S : Oui, carrément. Quand j’étais active sur la plateforme, j’écoutais beaucoup Lil Peep et ce genre de rappeurs. Et ils sortaient tout, même des morceaux pas finis. C’était vraiment dans l’esprit « On s’en fout on balance ». Et les gens adoraient ça. Du coup je ne me sentais pas jugée, c’était une super plateforme pour expérimenter, tester tous les styles possibles. Ça m’a beaucoup aidée pour savoir ce que je voulais faire et ce que j’aimais vraiment, trouver un son qui me ressemble.

A : Et qu’est-ce que tu voulais faire, justement ?

S : Je suis très perfectionniste et je n’avais pas envie d’avoir une musique qui donne une impression de pas finie. Je voulais faire quelque chose de clean, travaillé. Et je voulais quelque chose qui sonne nouveau mais avec des codes plus anciens dans les prods, à la fois doux mais qui peut aussi envoyer. En vrai, je voulais faire quelque chose de très hybride entre plein de styles différents. Je trouve que j’y suis pas mal arrivée.

A : J’ai vu que tu avais parlé de Tyler The Creator et Varnish La Piscine dans tes influences. L’idée, c’est d’avoir un son identifiable musicalement et visuellement ?

S : Oui complètement. Tyler, c’est un exemple parfait. Tu ne peux pas vraiment décrire  sa musique autrement qu’en disant : “C’est du Tyler”. C’est à la fois pop, planant, parfois super agressif dans les flows, il y a du rap, du chant, tout. Pareil pour Varnish, il a une musique hyper personnelle qui le définit complètement. J’adore ces artistes qui sont compliqués à définir mais qui ont réussi à le faire à travers leur personnalité et leur musique.

« Aujourd’hui parfois, dans l’industrie, on essaie encore de me faire rentrer dans un modèle existant. Mais moi, j’ai toujours été entre deux univers. »

A : En 2023, tu sors ton premier morceau officiel sur les plateformes, « Angèle et Pomme ». Qu’est-ce qui fait que tu te décides à le sortir en dehors de SoundCloud ?

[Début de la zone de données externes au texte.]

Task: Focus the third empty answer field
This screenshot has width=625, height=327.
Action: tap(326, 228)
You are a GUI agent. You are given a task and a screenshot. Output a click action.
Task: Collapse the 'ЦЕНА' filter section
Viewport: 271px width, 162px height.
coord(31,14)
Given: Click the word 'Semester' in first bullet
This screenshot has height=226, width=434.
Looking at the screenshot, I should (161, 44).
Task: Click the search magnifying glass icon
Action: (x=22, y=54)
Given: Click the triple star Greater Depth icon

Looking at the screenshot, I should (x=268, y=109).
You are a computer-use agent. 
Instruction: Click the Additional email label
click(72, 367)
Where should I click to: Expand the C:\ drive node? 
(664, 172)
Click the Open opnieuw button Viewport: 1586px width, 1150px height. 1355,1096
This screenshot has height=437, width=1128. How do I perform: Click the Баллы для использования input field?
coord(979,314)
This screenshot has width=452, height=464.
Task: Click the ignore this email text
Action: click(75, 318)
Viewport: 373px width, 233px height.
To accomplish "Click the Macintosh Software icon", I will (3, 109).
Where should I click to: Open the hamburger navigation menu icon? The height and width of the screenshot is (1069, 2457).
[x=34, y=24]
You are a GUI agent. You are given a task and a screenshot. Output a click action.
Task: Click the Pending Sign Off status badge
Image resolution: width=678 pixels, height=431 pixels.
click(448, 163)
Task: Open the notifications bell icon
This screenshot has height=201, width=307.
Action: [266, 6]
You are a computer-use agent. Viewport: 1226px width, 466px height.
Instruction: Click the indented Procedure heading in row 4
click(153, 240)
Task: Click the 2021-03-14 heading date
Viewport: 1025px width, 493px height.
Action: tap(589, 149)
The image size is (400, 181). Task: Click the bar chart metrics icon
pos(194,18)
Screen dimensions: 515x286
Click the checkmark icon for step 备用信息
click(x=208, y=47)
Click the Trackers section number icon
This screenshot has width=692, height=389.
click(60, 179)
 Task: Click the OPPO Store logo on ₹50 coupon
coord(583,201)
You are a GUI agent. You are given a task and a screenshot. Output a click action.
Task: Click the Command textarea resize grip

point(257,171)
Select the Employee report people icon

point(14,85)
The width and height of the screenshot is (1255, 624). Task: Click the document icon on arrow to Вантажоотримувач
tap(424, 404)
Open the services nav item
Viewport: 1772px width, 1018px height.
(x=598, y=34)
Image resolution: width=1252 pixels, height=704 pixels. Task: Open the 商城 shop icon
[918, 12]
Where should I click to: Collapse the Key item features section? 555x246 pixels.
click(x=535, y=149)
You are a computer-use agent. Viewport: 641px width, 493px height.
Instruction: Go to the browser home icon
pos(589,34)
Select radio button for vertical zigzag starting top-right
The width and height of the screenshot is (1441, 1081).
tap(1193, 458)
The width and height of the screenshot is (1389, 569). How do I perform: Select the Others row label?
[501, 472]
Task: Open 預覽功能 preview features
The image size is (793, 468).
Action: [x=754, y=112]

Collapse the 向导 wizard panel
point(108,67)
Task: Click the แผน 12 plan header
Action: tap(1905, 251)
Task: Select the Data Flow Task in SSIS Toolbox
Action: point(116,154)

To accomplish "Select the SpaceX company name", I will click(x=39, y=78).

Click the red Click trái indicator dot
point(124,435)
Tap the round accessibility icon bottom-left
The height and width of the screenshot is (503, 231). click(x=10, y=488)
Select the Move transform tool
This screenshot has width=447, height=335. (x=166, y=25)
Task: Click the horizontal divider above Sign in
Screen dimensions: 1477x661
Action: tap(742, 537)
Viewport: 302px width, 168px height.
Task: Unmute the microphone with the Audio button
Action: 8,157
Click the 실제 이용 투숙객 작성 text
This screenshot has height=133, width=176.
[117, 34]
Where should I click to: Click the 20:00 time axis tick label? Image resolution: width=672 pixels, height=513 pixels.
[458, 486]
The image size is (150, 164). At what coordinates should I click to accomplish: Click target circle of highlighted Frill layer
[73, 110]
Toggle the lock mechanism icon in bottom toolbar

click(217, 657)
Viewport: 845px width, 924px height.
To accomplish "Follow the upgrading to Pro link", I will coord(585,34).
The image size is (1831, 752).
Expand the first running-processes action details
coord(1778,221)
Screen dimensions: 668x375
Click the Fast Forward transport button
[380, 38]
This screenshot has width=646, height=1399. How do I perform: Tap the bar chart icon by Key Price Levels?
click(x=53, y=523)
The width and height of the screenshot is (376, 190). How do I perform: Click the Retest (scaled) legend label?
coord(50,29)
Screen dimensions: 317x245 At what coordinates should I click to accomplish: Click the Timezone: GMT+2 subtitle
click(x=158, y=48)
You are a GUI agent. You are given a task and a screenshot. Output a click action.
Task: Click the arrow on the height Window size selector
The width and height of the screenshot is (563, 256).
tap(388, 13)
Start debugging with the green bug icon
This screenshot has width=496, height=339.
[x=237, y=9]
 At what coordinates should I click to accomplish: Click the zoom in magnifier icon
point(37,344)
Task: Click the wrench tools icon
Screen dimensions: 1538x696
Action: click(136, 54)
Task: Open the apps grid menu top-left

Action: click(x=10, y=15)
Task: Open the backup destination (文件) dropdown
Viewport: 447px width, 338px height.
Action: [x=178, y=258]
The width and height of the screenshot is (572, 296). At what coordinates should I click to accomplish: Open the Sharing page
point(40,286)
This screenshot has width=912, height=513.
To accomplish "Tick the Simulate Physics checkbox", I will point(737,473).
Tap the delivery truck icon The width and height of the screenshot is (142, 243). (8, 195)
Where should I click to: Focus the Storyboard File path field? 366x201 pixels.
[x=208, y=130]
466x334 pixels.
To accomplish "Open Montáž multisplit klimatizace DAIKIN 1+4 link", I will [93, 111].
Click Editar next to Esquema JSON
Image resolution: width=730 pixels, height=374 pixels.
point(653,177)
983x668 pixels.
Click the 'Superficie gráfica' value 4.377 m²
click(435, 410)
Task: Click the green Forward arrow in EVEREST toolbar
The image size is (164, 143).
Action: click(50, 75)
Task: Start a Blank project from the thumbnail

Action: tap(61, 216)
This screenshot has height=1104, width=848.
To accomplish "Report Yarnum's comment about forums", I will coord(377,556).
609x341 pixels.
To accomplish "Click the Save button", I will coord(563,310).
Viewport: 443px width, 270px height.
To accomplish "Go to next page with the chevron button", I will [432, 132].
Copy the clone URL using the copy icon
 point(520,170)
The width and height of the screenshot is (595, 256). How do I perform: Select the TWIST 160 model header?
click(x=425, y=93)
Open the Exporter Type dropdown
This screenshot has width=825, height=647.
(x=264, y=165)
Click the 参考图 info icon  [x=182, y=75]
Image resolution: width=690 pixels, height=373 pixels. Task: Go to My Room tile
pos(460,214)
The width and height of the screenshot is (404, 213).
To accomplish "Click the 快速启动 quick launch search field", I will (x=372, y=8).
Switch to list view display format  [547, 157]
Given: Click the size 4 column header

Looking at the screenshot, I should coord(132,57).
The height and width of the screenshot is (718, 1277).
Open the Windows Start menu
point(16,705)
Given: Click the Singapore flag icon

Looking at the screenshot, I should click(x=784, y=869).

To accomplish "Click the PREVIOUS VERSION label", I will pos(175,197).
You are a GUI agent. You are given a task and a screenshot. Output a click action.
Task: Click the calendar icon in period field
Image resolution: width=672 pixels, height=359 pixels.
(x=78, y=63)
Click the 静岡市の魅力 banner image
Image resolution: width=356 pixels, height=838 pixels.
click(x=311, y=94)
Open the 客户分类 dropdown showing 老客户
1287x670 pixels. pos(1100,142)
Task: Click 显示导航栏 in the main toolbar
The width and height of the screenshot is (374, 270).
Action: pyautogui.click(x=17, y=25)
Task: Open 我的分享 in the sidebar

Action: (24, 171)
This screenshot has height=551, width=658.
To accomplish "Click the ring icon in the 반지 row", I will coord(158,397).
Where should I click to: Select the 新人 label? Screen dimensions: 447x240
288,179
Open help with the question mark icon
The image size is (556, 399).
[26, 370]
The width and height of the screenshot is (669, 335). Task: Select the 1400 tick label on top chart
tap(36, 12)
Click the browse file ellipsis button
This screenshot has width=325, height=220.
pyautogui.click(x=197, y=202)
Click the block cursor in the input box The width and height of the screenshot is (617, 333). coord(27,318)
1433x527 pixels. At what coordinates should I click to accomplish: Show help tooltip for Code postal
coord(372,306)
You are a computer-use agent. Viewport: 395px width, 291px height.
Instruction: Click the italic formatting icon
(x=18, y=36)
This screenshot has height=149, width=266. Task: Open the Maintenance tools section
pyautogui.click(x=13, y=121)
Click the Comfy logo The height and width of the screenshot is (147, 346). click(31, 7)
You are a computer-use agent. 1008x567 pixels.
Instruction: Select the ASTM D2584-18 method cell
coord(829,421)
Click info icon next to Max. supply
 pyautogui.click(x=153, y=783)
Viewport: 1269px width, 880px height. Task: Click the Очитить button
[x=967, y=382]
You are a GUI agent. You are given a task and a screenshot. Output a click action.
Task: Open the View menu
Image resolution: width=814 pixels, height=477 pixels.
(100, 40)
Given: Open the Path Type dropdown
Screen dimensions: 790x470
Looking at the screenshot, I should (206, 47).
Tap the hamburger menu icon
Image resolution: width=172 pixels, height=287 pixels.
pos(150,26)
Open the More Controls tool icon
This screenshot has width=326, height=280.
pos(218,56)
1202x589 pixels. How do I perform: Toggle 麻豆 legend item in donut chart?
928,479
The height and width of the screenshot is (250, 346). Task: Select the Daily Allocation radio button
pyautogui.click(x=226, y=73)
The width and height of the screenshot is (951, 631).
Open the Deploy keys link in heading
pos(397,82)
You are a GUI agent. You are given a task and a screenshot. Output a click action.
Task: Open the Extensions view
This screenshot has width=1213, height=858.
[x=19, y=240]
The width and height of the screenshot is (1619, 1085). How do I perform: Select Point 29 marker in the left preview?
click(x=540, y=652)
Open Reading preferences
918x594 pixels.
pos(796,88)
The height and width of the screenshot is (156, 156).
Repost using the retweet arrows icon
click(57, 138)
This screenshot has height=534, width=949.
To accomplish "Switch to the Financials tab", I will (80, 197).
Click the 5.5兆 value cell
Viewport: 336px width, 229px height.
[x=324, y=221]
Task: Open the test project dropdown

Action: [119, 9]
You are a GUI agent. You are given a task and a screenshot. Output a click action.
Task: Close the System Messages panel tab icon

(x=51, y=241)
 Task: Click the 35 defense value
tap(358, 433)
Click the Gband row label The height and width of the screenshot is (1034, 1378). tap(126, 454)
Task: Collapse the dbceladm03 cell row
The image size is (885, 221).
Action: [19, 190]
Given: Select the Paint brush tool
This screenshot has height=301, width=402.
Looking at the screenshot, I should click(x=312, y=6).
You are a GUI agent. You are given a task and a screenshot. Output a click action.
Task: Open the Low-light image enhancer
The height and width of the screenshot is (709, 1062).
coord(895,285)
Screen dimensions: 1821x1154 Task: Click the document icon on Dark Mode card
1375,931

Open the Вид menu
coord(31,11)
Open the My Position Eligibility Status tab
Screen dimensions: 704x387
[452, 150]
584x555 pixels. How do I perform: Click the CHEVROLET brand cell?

S : Franchement, c’est venu un peu sur un coup de tête. J’avais fait ce morceau au lycée, on avait tourné un petit clip, et un jour, je l’ai réécouté, je me suis dit : « Allez, viens on le sort. Il est cool en vrai. » Et voilà, on l’a balancé, un peu comme ça. Au final, on a eu des super retours, donc c’était cool. 

A : Quand le morceau sort, il se passe direct quelque chose autour de toi ?

S : Oui j’ai eu l’impression, on a eu de bons retours tout de suite. J’étais contente qu’un morceau aussi spontané touche les gens. Surtout par rapport au propos : j’avais envie de dire aux gens d’arrêter de nous comparer entre meufs dans la musique, je trouvais ça relou qu’on ne me mette pas en face des artistes mecs qui m’inspiraient. On me disait toujours que je voulais faire du Angèle ou du Pomme quand je disais que je faisais de la musique, et j’avais fait ce morceau en mode ras-le-bol.

A : Ce sentiment-là, il était encore plus accentué parce que tu te sentais plus proche de la scène rap que pop à ce moment-là ?

S : Un peu, oui. Mais je pense que c’était surtout une frustration d’être casée trop vite, sans qu’on prenne le temps d’écouter ce que je faisais. Et même aujourd’hui, parfois, dans l’industrie, on essaie encore de me faire rentrer dans un modèle existant. Genre Angèle, Pomme, ou maintenant Théodora. Ils veulent te mettre dans une case claire. Mais moi, j’ai toujours été entre deux univers. Du coup c’est compliqué. 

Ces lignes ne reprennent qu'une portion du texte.